Sunday, November 11, 2007

New Direction in Research

While working on my annotated bibliographies I thought of a good angle on my topic. Initially I wanted to stay away from content, but now I'm thinking that there's more to content than I initially thought. First I was most interested in the idea that the actual act of TV watching is detrimental to early childhood development, but the only support I could find for this position was not backed up by research. A lot of people feel this way but as far as I can tell it hasn't been proven.

So, then I thought about looking into a specific developmental theory (Piaget's on stages of intellectual development) and applying it to television.

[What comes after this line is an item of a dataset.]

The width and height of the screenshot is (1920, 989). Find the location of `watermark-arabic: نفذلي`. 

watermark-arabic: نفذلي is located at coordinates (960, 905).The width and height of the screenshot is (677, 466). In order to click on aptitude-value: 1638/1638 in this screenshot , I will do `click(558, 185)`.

While I still may be able to do something with this, I'm finding it difficult to find relevant sources without sifting through tons of stuff.

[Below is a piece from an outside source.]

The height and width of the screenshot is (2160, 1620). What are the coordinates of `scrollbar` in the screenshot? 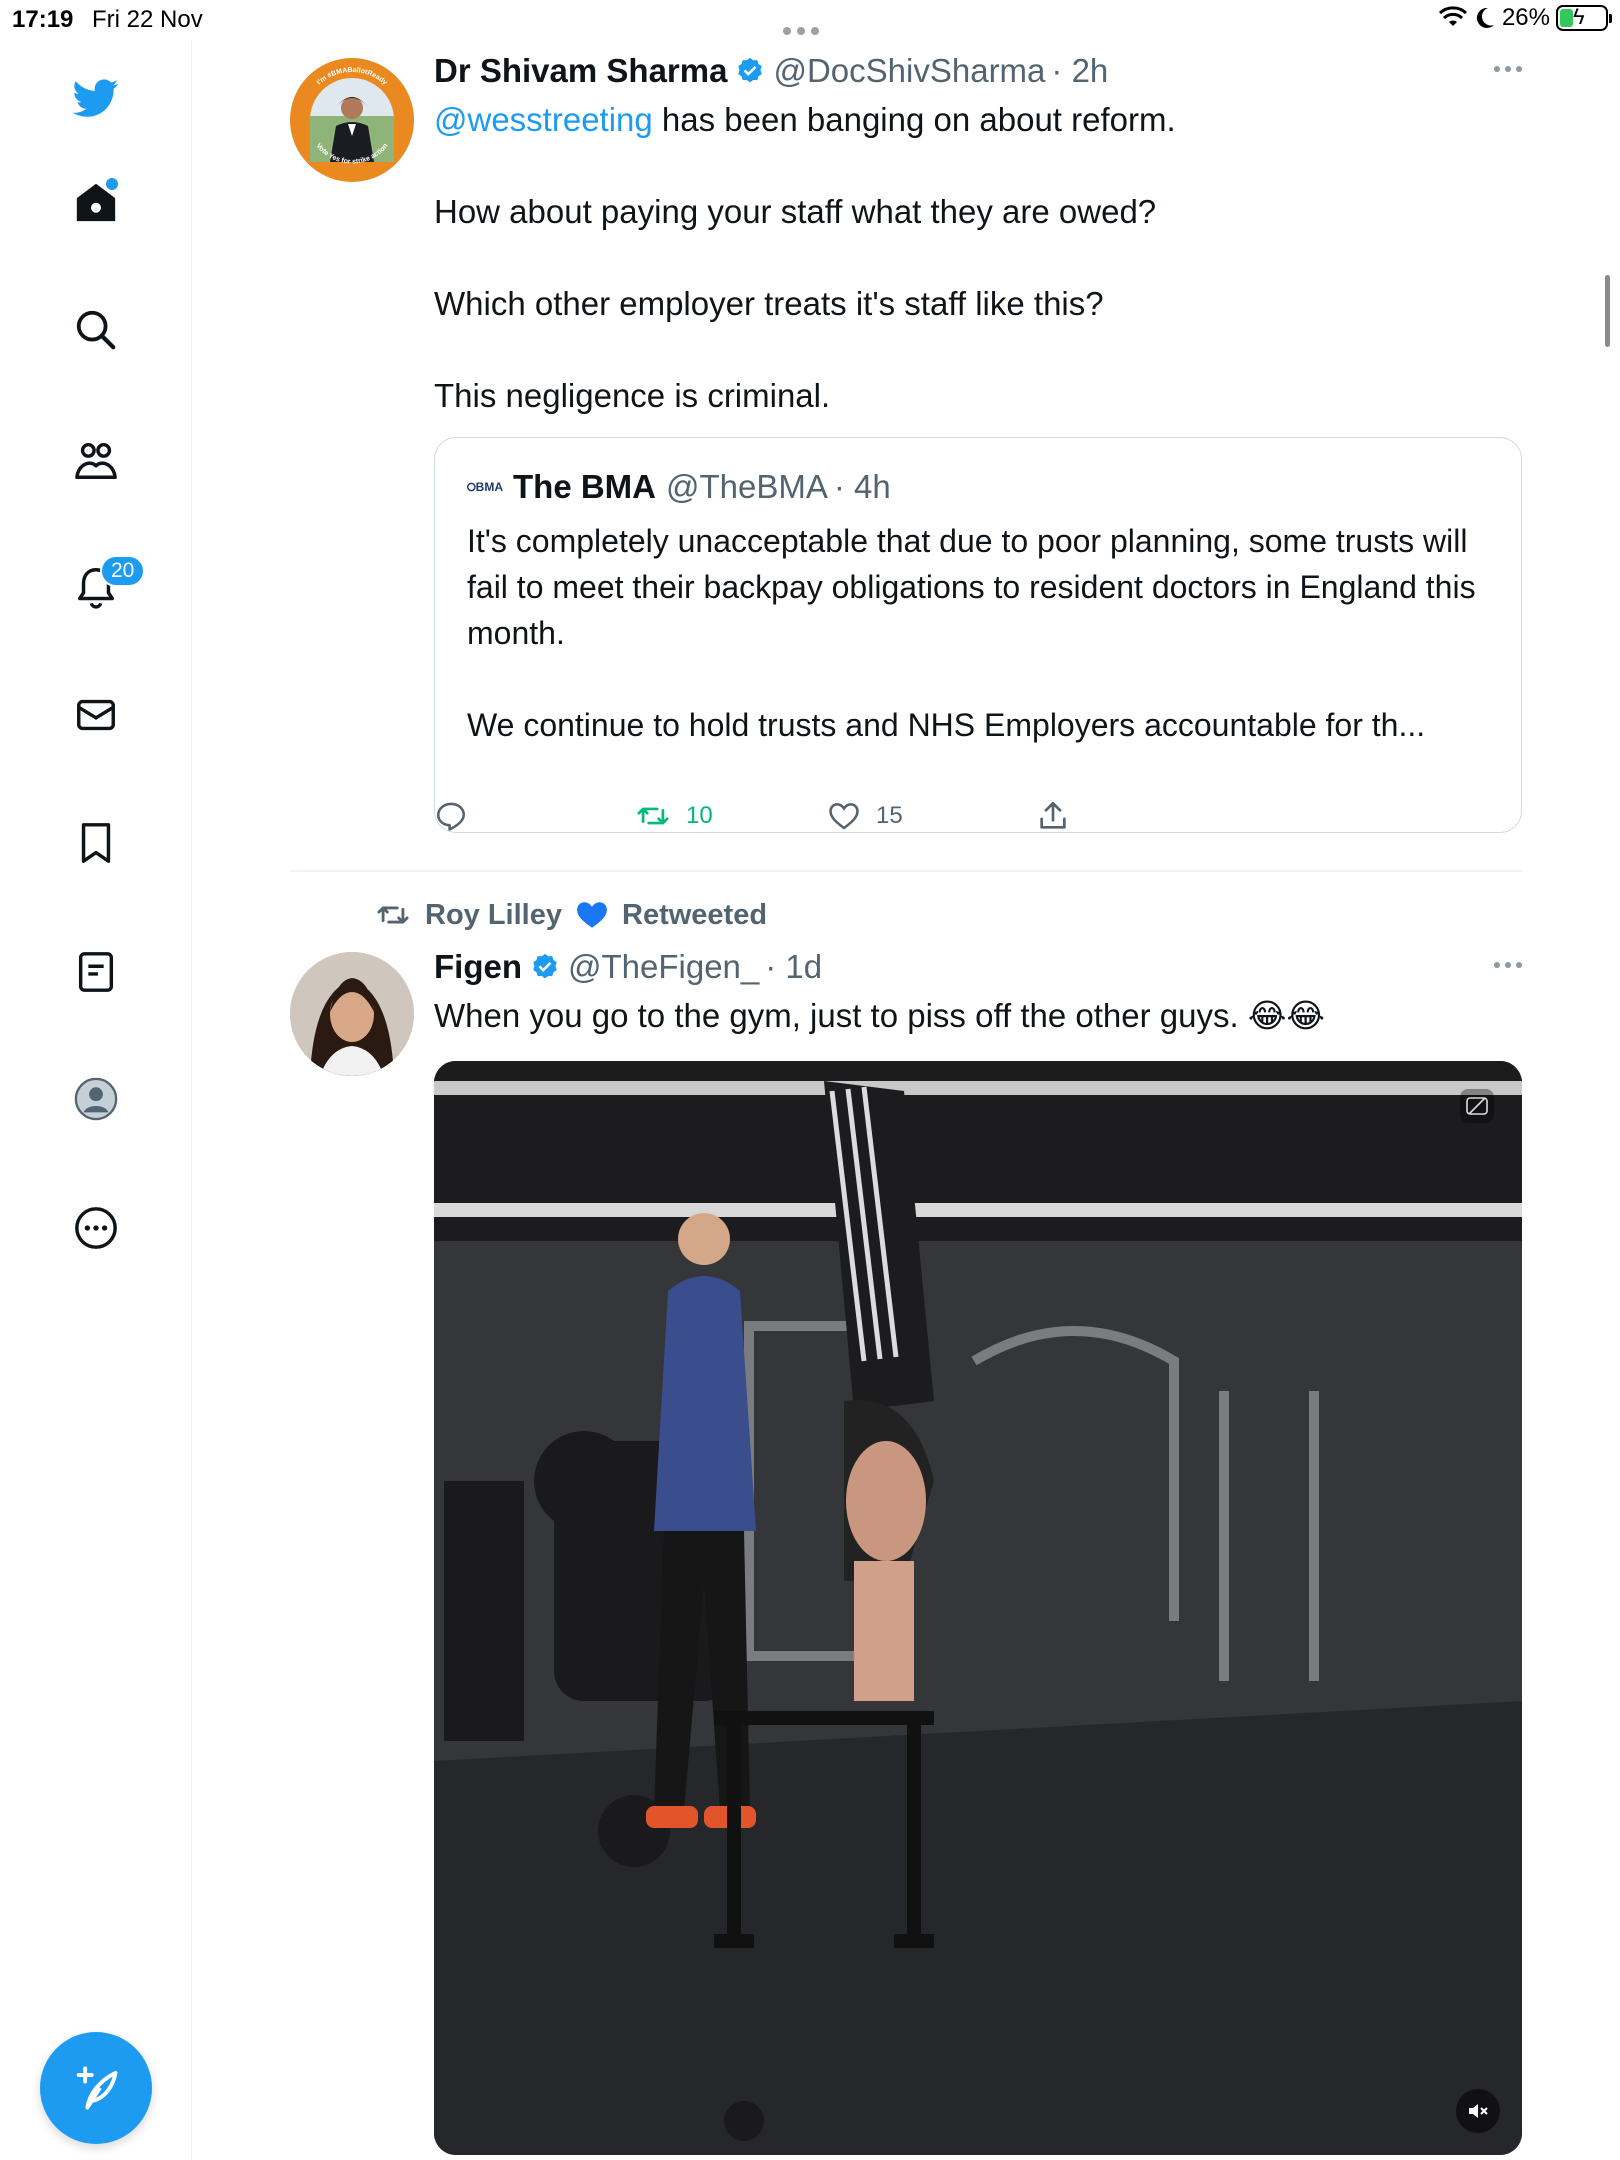 It's located at (1608, 311).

Recently my research led me to differences in perception by age, gender, class, etc... and how that relates to differences in understanding of material presented through TV. One of the more interesting facts I found is that information presented very quickly in short snippets is much more entertaining than information presented coherently and at a slower rate. On the other hand, slow coherent presentations of information lead to much higher rates of absorption and retention of material than the faster, more entertaining version. It occurs to me that this leads to a conflict of interests for providers of television content; Is their goal to entertain or to educate? The content and presentation of the program should be very different based on the goal here. My instinct tells me that no matter how interested programming companies are in educating our youth, they are not interested enough to potentially lose money in the process. But in order to focus on education the shows would need to be made less interesting, less appealing to the audience. I think that the absence today of shows like Mr. Roger's Neighborhood and the prevalence of faster paced shows like Sesame Street or ... whatever else kids are watching these days (Cayden doesn't watch TV... so I don't know :-) backs up my instinctual feeling that education is low on the list of priorities for programmers of children's video material. If that's the case than content is a huge factor. If the content is universally contradictory to what is best for children at any given developmental stage then regardless of the content, it is bad for the child... right? Then maybe I can make an argument that the act of television watching is inherently bad for the child.

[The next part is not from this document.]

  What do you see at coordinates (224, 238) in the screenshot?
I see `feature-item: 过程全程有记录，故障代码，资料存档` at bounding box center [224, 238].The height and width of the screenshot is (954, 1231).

Thanks for your comment on my last post. Are you doing your dissertation on educating through video games? This idea would apply to that in the same way... in order to fully allow for optimal learning, the material would need to be presenting slowly and coherently. But that would make for a boring game to play! So if it's not optimal for learning than are children wasting time playing when they could be learning it more productively somewhere else?

Since I got into this topic late, I'm a feeling a little behind in developing a concrete topic and sticking with it, but at least I'm moving forward. The annotated biblio assignment is helping. So, what do you think about my progress and do you think this is a good tree to climb?

1 comment:

Leo C said...

The tv production is a direction on its own, public broadcasting companies are obligated to do certain amount of education programming. It's usually ratings first, education second. You could frame it toward educational qualities or lack of, of public education programming if that interests you.

The other thing is that learning and education is not necessarily the same thing. We learn regardless of whether the object learned can be deemed educational or not.

I'm not well versed on child development, but mimicry based on their surroundings seems to be a common way for toddlers to learn new things. They make pickup things based on people around them, or in case of tv, based on their interpretation of the moving images etc.

How activity x can be bad, or good, is not the best spot to focus on. What's the determining metric of good or bad? There's also the difference between short and long term measures. Much of this area would fall under the research of media effects and some developmental psych.

for the most part, best advice is to do some skim-reading of materials on the subject, see where that takes you. It's not really too late, things move really fast when you get to a focus.

yea it's one of the components of my dissertation work.